This paper outlines the PYM Committee on Criminal Justice plan for a prisoner transition program called RECONSTRUCTION. Directed at black men in their twenties paroled after simple assault, aggravated assault, and homicide sentences, the program focuses on communication through listening, health, education, and employment.
Outlining method, goals, necessary staff, and a budget, the plan for RECONSTRUCTION most prominently emphasizes its Afrocentric focus, arguing that a heritage-based focus will provide participants with a sense of community and an educational goal. Again and again, the paper highlights that listening as a form of communication will be an overwhelming focus of the program.
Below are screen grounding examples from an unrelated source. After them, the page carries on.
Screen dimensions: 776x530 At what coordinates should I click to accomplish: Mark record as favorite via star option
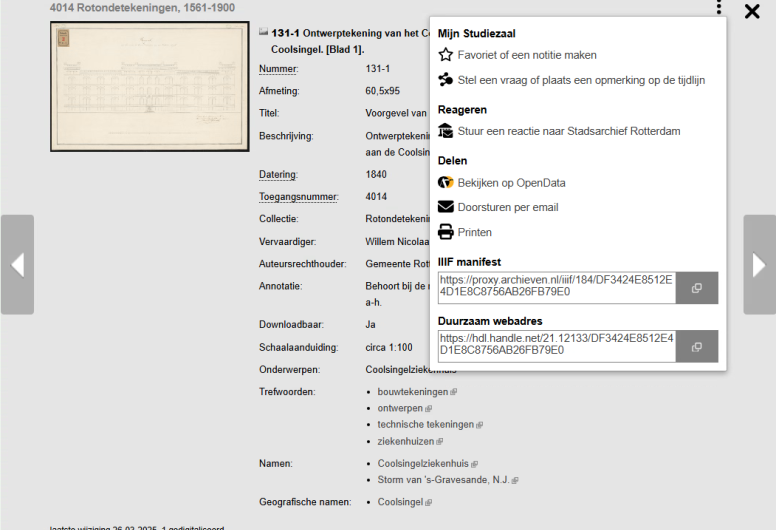(526, 55)
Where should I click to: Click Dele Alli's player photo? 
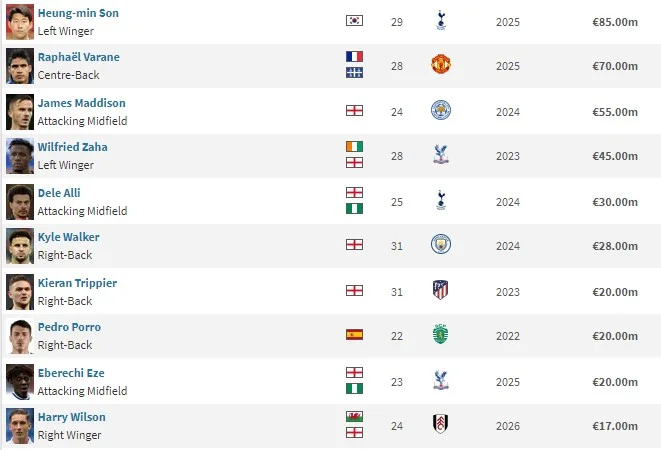pos(19,200)
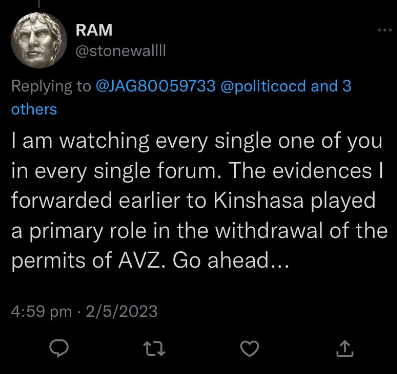Click the thread connector line above avatar
Screen dimensions: 397x374
click(x=39, y=3)
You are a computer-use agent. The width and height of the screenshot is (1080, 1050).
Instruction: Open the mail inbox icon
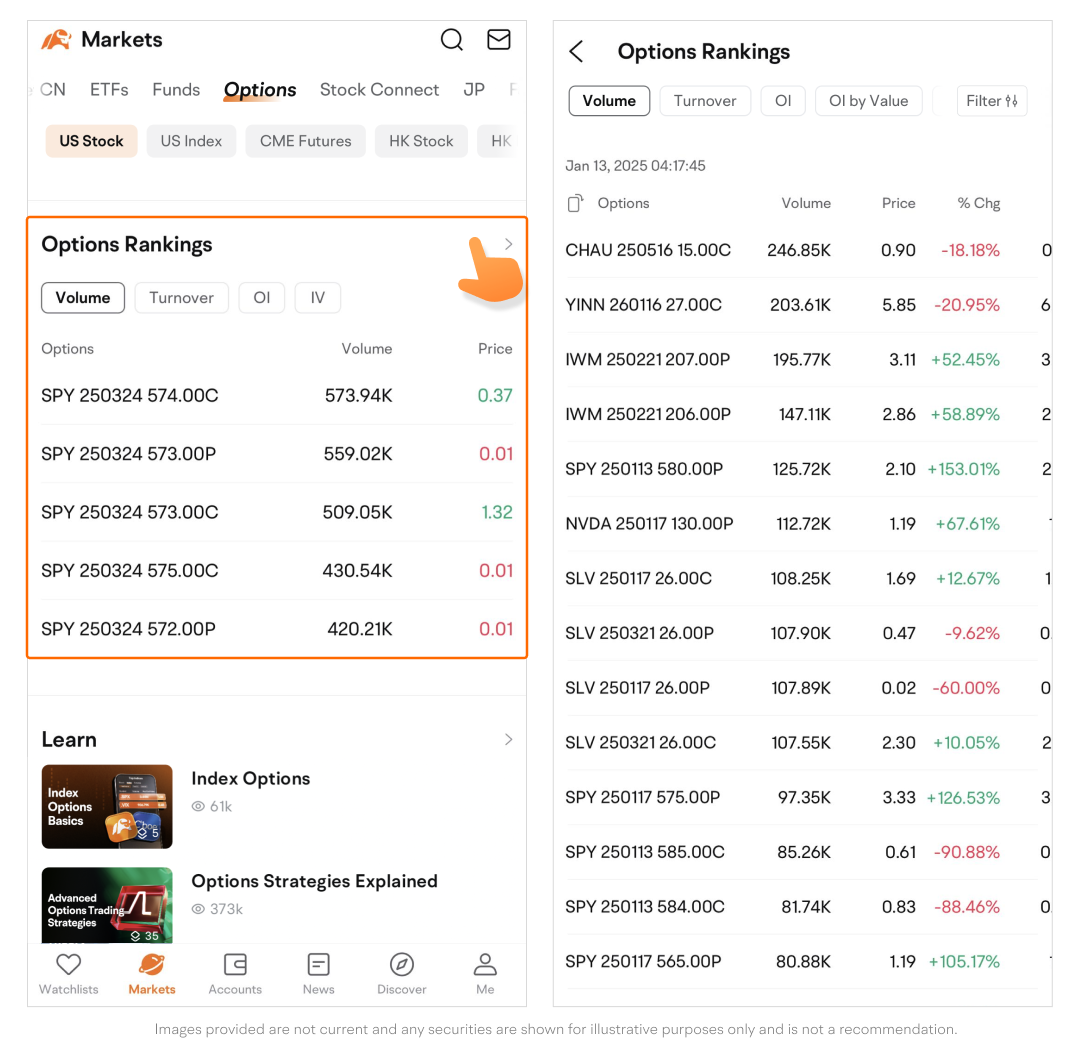pos(498,40)
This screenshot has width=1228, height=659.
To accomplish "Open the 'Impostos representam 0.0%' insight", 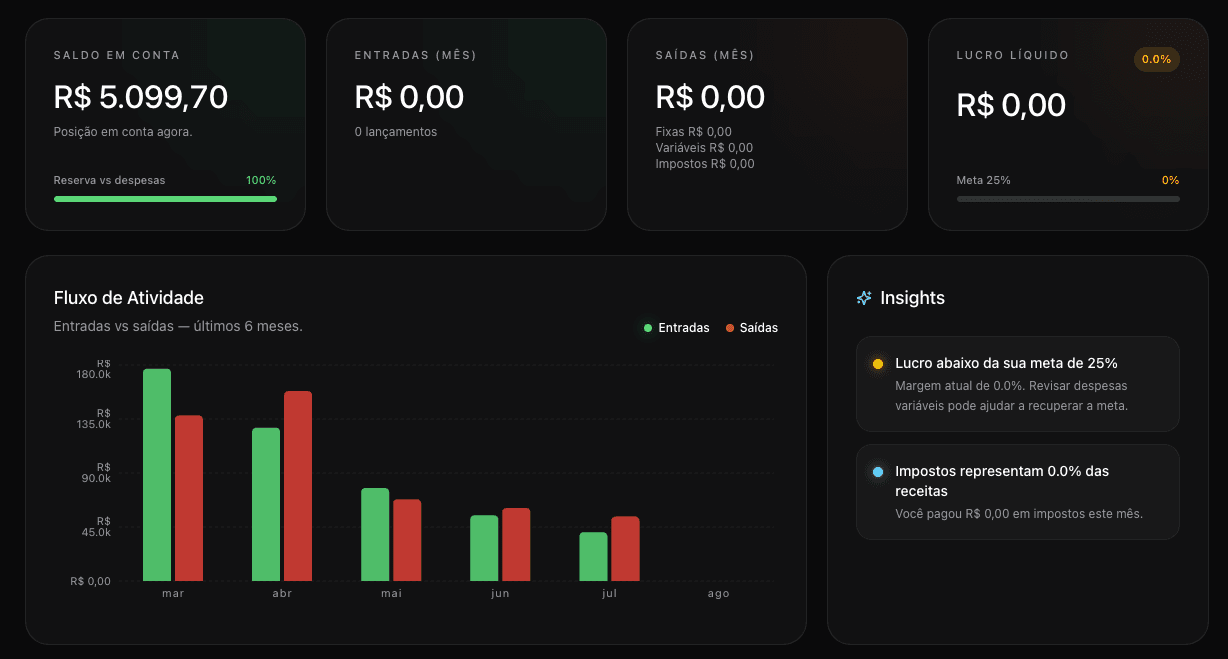I will [1018, 492].
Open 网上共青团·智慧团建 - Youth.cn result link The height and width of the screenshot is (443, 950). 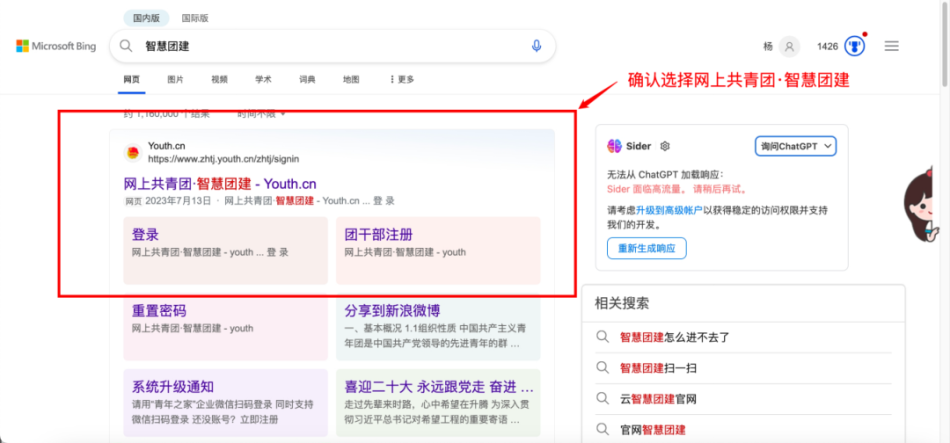click(219, 183)
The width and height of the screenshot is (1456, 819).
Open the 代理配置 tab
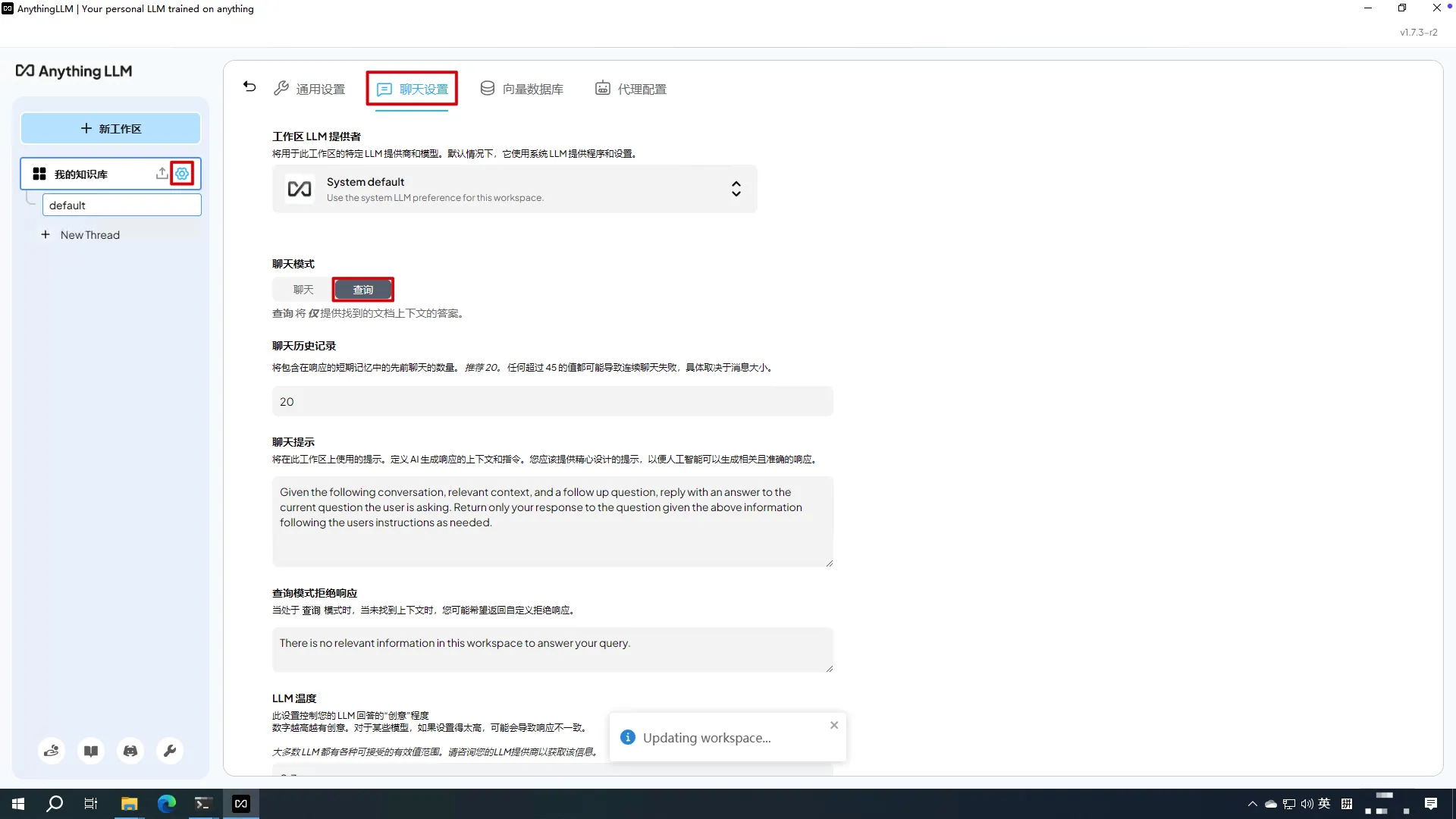(630, 89)
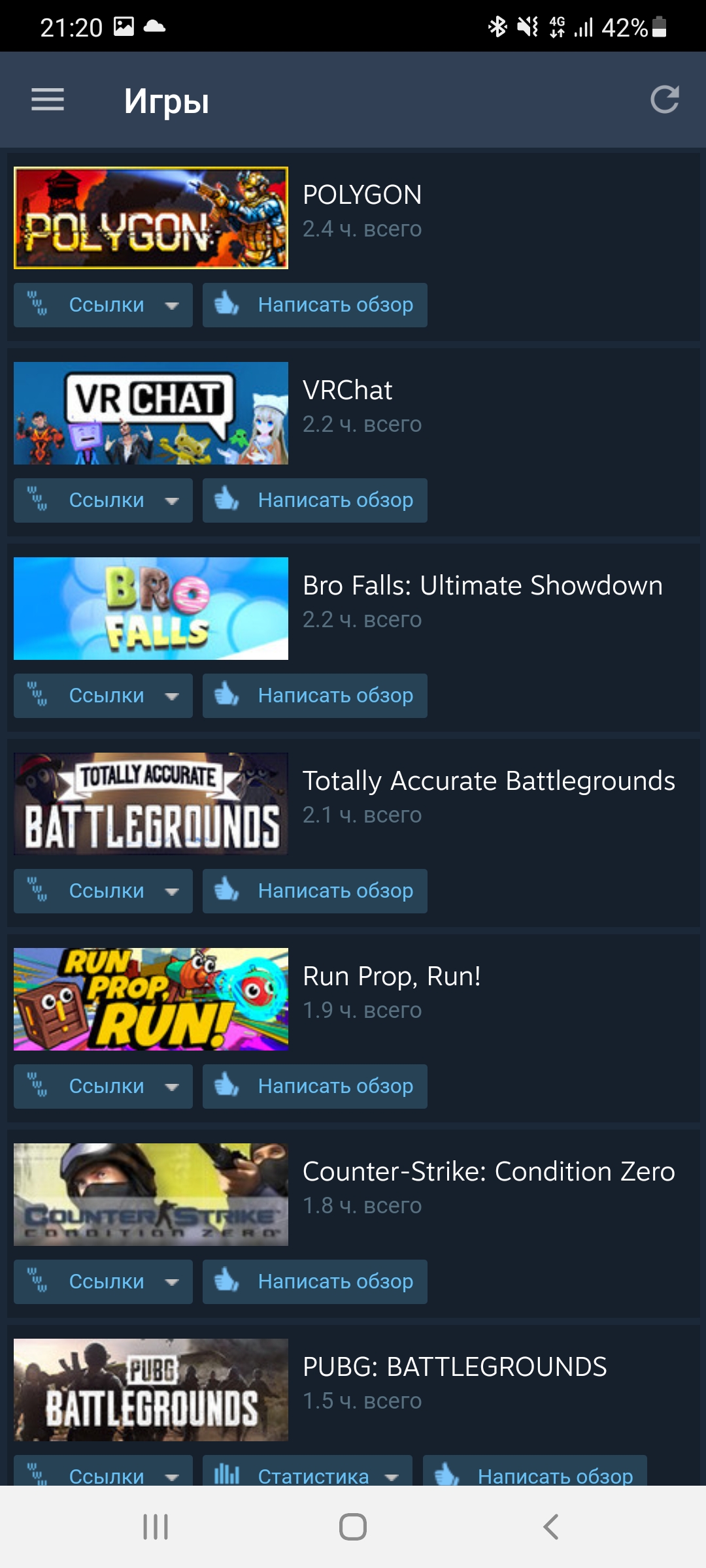Open the hamburger navigation menu

coord(48,100)
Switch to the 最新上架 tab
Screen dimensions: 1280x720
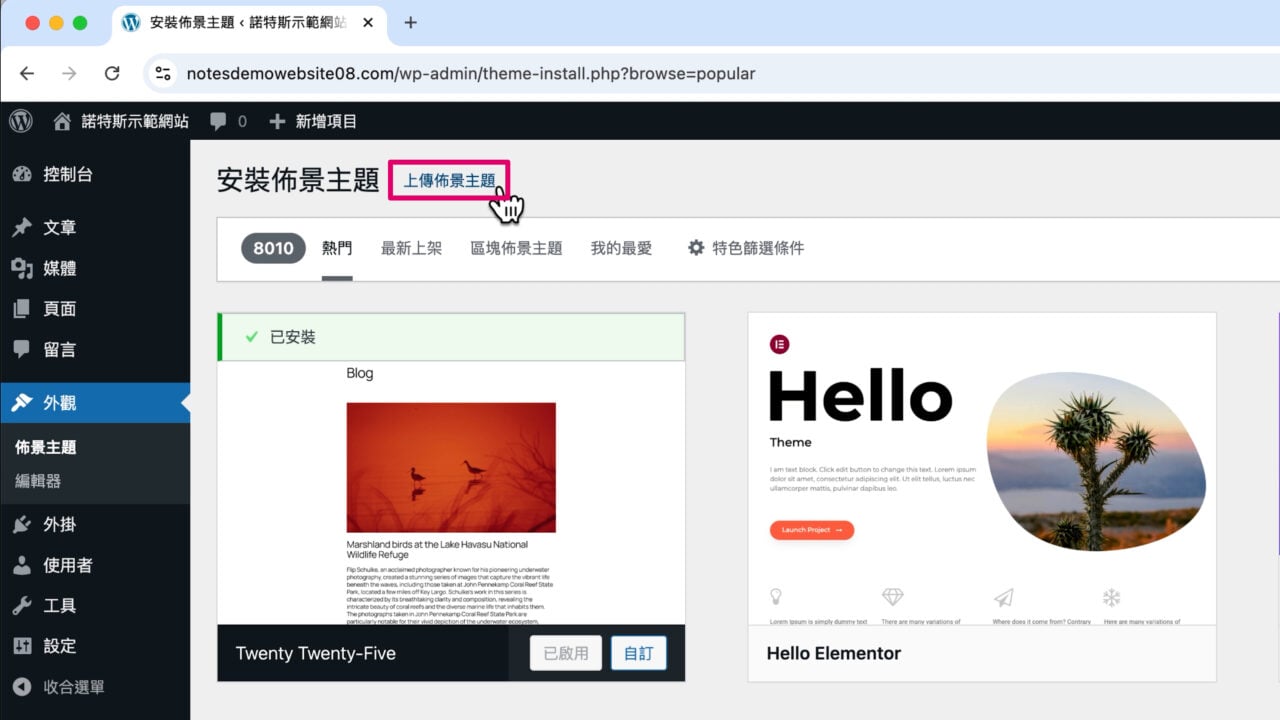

Through this paradigm, the Committee on Criminal Justice envisions channeling these communication skills into methods of rage control, etc.
RECONSTRUCTION, as envisioned in this paper, aims to reintegrate its participants into the program itself, pointing out that the most effective staff for the program would consist of ex-offenders, mentoring recently paroled individuals in ways to conquer a legacy of crime and punishment.
I found the focus on health to be particularly interesting. Incorporating healthy diet and exercise into a daily ritual that also includes reflection, education, and job training seems to me to be a really effective method of lasting improvement.
I think that, with its emphasis on communication and listening, RECONSTRUCTION has an unstated focus on the power of bearing witness. This is how I think we should frame it. As such, maybe it would fit in with the section on childhood sexual abuse, especially given that it, as well as most of the material I found at FHL, is relatively recent. However, it is not dated!!